10,000 Feared Dead in Minami Sanriku, Japan

March 14th, 2011 7:59 PM

You've probably never heard of Minami Sanriku, but on March 11, 2011, this coastal Japanese town of 17,000 residents was completely demolished by what is estimated to be a 30 to 40 foot tsunami.

Although you likely saw the first of these videos of the actual event, you probably missed an absolutely heart-breaking report done by Britain's Channel 4 News that is guaranteed to leave you weeping for these poor people (videos follow with transcript and commentary):

That first one you've likely seen already. That's the tsunami entering the harbor of Minami Sanriku.

This next one is from further inland filmed on top of a hill above the residential area:

And this is Channel 4 News's Alex Thomson reporting from the aftermath:

ALEX THOMSON reporting: (Voiceover) The offshore islands and the beaches were renowned. Minami Sanriku itself famed for its festivals across the calendar, now, one date, Friday, March the 11th, 2011, the day Minami Sanriku was obliterated. The destruction here, they say, worse than anywhere else in Japan. Ninety-five percent of the town gone, and all by a huge tsunami of 30 or 40 feet. It plowed over the roofs of these four-story tower blocks. After miles of country unaffected by earthquakes, you come to it with immediate effect. Pass the police checkpoint and the silence strikes you. Kites and buzzards quarter the rubble, and yet another body quietly removed with whatever dignity an old blanket can provide. Squads of police continue the retrieval process, but hardly anybody here appeared to be looking for survivors.

(Destruction of town; vehicle on road; destruction of city; birds in air; body being moved by people; emergency personnel on road; man searching through debris)

THOMSON: As if this town hasn't suffered enough, it's frankly--well, the pictures tell their own story, pulverized. And right now, we're being told to get out because they're saying there's another tsunami alert. So as you can see, we got to go.

(Voiceover) Between such alarms, they wander back during the day. Some bewildered, others phlegmatic. But all simply dwarfed by this. The empires of men upturned in moments.

(People walking; debris)

• Dataset records:

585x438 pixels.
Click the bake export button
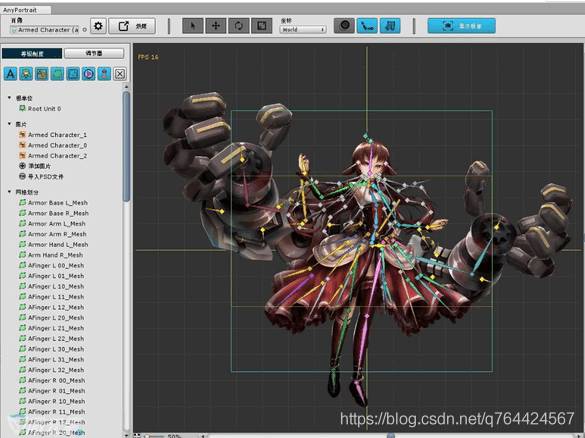(132, 26)
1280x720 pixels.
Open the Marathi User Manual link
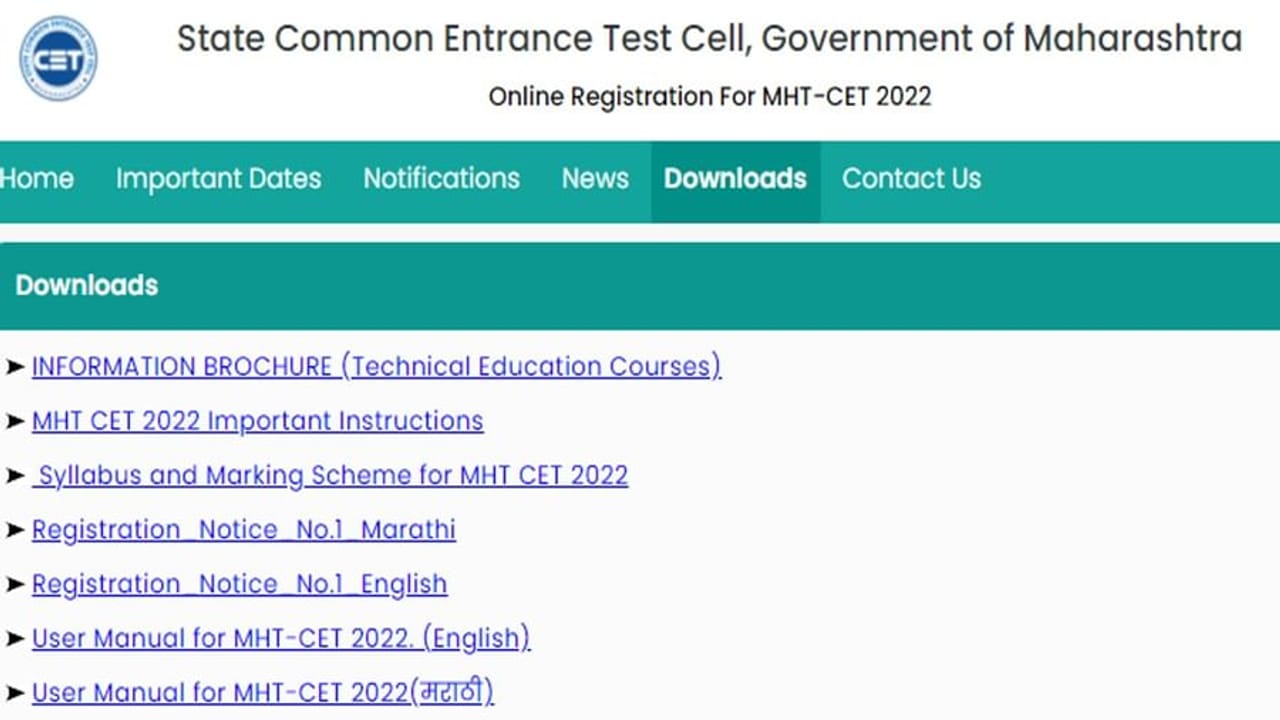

• Exercise tasks:
A. In the Minami Sanriku report, what share of the town does the reporter say was gone?
B. Rewrite the passage from the Minami Sanriku report starting at "You've probably never" and ending at "of Minami Sanriku.", swapping "tsunami" for "tidal wave".

• Task answers:
A. Ninety-five percent

B.
You've probably never heard of Minami Sanriku, but on March 11, 2011, this coastal Japanese town of 17,000 residents was completely demolished by what is estimated to be a 30 to 40 foot tidal wave.

Although you likely saw the first of these videos of the actual event, you probably missed an absolutely heart-breaking report done by Britain's Channel 4 News that is guaranteed to leave you weeping for these poor people (videos follow with transcript and commentary):

That first one you've likely seen already. That's the tidal wave entering the harbor of Minami Sanriku.